US 11,966,835 B2
Deep neural network accelerator with fine-grained parallelism discovery
Ching-En Lee, Ann Arbor, MI (US); Yakun Shao, Santa Clara, CA (US); Angshuman Parashar, Northborough, MA (US); Joel Emer, Acton, MA (US); and Stephen W. Keckler, Austin, TX (US)
Assigned to NVIDIA CORP., Santa Clara, CA (US)
Filed by NVIDIA Corp., Santa Clara, CA (US)
Filed on Jan. 23, 2019, as Appl. No. 15/929,093.
Claims priority of provisional application 62/680,978, filed on Jun. 5, 2018.
Prior Publication US 2019/0370645 A1, Dec. 5, 2019
Int. Cl. G06N 3/08 (2023.01); G06N 3/04 (2023.01)

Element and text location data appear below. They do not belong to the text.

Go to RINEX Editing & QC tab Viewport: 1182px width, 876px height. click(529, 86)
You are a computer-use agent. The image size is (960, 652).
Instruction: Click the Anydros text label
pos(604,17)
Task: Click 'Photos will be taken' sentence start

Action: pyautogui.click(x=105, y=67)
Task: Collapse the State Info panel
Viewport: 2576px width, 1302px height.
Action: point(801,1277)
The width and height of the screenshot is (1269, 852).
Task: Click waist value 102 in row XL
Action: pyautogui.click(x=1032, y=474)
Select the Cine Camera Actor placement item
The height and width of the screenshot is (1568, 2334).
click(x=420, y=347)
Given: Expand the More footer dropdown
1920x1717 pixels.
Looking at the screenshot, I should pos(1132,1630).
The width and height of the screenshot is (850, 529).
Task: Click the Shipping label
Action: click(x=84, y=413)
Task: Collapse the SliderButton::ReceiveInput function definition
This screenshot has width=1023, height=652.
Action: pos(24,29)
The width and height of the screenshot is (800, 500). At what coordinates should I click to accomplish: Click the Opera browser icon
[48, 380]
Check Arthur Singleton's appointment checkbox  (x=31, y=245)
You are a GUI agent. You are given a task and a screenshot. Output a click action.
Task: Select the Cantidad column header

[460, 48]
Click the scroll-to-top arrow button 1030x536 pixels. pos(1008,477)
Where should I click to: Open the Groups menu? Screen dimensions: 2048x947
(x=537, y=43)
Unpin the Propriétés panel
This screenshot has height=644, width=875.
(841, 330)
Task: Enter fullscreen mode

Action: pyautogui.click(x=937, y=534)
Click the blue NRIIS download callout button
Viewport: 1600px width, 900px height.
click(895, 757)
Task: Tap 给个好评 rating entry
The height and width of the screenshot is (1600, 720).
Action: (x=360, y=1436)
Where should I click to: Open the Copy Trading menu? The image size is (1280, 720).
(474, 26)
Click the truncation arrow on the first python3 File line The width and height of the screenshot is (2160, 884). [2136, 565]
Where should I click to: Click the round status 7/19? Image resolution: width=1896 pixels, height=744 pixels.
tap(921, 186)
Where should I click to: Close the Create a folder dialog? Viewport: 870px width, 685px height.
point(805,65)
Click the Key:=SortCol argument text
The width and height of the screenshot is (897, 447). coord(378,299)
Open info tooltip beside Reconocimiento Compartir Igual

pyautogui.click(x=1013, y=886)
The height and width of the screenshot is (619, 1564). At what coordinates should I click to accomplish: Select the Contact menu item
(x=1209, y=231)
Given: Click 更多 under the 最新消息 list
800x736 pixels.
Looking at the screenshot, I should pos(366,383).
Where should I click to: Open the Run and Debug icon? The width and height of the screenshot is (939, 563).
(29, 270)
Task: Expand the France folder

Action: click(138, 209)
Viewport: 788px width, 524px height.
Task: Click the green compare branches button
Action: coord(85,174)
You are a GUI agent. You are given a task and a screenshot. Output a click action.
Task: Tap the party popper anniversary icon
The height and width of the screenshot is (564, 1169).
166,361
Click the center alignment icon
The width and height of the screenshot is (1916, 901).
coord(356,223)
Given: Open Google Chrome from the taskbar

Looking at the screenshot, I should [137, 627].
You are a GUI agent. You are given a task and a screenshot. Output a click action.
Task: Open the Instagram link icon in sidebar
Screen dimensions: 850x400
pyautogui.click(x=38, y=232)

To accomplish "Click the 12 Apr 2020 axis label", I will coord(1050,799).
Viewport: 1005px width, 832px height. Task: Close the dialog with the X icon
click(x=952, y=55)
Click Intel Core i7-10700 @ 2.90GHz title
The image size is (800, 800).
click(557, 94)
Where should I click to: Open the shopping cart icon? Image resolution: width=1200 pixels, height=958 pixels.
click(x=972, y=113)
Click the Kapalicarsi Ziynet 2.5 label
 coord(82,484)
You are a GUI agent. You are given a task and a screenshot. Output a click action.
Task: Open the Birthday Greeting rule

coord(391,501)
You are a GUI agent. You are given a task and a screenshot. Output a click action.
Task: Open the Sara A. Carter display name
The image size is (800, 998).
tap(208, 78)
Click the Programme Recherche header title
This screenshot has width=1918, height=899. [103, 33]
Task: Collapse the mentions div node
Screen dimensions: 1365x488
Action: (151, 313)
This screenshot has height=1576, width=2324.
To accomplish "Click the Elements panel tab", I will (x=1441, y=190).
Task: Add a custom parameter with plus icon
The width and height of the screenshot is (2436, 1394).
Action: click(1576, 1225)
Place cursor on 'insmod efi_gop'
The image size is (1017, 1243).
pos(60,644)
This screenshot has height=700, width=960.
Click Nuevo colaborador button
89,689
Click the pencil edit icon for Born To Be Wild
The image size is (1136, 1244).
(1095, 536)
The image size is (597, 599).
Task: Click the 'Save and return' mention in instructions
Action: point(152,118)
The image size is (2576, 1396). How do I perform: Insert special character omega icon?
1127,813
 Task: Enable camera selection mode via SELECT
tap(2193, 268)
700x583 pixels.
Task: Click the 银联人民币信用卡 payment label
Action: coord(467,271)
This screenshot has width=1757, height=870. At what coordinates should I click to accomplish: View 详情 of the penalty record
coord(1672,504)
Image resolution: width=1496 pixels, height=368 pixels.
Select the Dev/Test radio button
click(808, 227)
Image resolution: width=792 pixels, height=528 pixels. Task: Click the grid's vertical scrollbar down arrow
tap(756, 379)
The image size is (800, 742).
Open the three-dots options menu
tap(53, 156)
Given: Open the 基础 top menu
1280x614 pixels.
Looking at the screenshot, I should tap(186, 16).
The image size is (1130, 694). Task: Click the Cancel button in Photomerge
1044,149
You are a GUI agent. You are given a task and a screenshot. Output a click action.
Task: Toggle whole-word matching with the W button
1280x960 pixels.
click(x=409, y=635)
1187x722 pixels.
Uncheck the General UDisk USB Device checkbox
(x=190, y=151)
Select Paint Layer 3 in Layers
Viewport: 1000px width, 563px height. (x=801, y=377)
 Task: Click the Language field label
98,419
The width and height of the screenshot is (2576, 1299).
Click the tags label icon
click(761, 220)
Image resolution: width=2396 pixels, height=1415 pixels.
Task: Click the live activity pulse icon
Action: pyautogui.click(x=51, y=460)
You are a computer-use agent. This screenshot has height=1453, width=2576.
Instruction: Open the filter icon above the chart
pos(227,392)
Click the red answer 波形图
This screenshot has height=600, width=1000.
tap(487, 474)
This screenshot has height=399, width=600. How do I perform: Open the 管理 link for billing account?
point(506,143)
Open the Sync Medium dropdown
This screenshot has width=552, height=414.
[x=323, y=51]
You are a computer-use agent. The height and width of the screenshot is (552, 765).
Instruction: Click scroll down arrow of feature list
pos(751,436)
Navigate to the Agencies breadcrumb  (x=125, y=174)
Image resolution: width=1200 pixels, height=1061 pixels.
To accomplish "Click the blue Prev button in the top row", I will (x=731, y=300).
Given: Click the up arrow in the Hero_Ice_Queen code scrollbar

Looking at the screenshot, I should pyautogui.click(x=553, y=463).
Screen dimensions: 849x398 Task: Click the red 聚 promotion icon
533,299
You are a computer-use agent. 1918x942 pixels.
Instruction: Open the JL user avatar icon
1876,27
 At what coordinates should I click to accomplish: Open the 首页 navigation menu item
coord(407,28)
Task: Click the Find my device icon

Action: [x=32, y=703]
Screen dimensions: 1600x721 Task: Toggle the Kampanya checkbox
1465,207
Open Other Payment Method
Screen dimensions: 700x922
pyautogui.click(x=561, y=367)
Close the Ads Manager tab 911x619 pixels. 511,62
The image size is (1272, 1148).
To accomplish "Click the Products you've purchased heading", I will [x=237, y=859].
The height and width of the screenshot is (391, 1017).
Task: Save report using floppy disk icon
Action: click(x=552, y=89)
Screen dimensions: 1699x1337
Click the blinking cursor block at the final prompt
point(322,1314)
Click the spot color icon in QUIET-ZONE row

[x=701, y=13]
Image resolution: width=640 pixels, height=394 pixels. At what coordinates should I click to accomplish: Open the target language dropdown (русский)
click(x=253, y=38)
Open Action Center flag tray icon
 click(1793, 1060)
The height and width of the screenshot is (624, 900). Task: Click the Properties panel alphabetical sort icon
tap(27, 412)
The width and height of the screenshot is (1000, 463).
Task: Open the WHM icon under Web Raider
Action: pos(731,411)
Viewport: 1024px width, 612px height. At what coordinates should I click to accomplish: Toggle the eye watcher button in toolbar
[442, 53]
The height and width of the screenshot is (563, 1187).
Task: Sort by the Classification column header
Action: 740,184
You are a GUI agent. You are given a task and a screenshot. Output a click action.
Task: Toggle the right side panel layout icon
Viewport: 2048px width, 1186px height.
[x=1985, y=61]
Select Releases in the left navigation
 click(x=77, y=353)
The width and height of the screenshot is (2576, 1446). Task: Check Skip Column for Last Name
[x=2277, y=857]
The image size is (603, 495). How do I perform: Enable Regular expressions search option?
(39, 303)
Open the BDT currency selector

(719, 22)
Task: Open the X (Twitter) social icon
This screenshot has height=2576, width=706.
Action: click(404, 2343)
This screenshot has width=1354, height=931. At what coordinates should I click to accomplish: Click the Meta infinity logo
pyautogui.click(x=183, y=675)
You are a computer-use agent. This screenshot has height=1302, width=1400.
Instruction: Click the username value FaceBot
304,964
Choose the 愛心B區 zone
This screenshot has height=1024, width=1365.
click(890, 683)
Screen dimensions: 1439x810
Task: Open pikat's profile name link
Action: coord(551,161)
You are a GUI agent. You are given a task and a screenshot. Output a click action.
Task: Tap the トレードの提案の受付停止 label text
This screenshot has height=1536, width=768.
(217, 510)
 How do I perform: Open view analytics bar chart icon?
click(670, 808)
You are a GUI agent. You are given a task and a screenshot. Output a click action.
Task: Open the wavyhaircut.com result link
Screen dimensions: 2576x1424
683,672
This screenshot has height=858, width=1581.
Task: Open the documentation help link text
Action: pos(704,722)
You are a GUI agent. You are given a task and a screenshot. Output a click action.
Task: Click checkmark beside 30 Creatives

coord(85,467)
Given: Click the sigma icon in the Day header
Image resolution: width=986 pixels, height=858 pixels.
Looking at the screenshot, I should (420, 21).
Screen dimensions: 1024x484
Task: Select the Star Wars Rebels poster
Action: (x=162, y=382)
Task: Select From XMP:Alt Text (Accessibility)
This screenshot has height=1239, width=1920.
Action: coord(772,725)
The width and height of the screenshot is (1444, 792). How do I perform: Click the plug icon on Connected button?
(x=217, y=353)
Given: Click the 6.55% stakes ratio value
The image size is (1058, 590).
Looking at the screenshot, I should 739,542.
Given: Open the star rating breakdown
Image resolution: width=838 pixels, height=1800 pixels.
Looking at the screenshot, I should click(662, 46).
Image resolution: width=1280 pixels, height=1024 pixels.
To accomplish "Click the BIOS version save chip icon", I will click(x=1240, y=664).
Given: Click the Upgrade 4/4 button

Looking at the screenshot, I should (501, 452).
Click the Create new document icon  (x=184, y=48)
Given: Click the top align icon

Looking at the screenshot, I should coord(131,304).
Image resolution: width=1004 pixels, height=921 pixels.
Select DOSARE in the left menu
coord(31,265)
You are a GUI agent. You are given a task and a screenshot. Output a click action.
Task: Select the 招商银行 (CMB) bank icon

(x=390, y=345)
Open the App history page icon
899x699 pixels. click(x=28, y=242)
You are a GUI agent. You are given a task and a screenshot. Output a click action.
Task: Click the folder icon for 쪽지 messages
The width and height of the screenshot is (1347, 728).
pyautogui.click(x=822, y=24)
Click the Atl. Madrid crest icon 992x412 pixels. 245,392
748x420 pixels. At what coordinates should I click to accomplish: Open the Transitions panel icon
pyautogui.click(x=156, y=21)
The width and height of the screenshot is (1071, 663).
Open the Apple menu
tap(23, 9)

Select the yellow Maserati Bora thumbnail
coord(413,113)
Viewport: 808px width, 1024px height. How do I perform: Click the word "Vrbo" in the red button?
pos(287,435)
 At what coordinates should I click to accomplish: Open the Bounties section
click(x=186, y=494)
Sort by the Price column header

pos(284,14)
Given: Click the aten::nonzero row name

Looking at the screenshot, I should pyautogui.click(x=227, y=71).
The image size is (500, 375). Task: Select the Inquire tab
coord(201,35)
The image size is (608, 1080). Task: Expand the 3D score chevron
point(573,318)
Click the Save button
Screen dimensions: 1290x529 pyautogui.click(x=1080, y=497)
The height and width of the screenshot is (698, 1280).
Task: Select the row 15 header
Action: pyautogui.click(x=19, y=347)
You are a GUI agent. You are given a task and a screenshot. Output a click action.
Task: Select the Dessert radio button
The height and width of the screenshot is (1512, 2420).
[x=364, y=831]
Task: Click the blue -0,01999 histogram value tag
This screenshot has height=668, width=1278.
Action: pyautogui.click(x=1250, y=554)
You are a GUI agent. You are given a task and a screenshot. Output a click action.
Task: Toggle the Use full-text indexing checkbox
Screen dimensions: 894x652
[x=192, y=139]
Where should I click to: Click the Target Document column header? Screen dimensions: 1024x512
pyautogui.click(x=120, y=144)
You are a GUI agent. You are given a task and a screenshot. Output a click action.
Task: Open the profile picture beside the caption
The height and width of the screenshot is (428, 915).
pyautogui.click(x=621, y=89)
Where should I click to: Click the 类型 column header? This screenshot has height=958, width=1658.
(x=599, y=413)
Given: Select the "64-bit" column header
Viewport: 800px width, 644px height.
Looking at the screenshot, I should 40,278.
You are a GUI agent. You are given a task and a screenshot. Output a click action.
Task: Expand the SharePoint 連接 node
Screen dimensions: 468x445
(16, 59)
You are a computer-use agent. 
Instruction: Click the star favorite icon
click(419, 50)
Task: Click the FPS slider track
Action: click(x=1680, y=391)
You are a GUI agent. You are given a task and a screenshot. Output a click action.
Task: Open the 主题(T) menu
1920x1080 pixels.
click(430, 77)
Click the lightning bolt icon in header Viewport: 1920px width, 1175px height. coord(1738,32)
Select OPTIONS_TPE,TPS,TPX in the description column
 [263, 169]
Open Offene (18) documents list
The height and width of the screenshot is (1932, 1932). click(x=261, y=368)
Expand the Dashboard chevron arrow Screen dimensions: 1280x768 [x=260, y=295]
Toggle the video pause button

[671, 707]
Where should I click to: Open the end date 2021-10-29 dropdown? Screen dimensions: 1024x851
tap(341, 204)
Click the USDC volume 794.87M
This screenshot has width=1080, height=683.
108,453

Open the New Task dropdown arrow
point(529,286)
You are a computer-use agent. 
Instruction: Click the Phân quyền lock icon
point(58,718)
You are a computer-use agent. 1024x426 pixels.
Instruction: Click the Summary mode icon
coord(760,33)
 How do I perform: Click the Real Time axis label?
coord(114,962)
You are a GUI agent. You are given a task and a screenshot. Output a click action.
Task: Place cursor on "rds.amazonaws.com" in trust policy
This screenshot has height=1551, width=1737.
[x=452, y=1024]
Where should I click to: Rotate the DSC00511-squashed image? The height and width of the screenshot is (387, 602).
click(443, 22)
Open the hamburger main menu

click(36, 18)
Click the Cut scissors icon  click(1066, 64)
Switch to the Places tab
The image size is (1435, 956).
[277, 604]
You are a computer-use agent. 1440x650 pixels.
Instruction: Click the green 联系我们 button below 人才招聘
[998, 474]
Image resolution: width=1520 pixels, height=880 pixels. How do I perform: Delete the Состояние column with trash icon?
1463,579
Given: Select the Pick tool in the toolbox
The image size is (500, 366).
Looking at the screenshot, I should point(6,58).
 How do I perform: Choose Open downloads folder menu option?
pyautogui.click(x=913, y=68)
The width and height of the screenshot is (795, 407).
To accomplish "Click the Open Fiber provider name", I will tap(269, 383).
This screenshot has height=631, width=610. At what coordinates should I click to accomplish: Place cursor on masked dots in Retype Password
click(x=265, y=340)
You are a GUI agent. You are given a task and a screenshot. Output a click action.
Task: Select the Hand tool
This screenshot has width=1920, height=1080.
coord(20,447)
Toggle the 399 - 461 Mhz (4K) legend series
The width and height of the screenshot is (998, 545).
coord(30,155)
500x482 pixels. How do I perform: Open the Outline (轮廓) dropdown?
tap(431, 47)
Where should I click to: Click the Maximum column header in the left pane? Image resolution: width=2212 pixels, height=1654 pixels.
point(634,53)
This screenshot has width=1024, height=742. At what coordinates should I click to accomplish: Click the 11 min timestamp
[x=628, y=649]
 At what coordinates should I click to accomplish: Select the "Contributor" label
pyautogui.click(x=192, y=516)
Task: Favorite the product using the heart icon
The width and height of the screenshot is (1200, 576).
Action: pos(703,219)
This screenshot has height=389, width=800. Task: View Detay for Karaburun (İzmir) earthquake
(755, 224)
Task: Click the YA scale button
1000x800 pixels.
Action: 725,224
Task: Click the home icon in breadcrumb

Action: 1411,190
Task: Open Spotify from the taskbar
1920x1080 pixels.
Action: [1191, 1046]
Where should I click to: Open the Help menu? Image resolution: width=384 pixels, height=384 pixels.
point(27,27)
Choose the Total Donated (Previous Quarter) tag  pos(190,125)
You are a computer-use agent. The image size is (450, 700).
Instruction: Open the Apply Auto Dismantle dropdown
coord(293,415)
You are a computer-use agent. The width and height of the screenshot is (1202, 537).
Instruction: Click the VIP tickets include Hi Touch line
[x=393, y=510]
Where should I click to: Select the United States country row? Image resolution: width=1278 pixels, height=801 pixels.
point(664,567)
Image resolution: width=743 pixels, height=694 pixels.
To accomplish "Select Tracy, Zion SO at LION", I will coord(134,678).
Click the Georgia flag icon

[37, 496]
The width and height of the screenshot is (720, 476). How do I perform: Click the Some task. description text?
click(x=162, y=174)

CPC G06N 3/08 (2013.01) [G06N 3/04 (2013.01)] 20 Claims
OG exemplary drawing
 
1. A deep learning network accelerator comprising:
an encoder to compress an input activation vector and a weight vector to reduce sparsity therein, thereby generating a compressed input activation vector and a compressed weight vector;
a parallelism discovery unit to compare coordinate indexes for the compressed weight vector and for the compressed input activation vector to generate matching pairs of coordinate indexes;
a decoder to generate column selects and row selects from the matching pairs, the column selects and row selects comprising validity markers and addresses for the matching coordinate indexes; and
an array of computing elements to receive the column selects and the row selects from the decoder and to transform the column selects, the row selects, the compressed input activation vector, and the compressed weight vector into output activations of a deep learning network.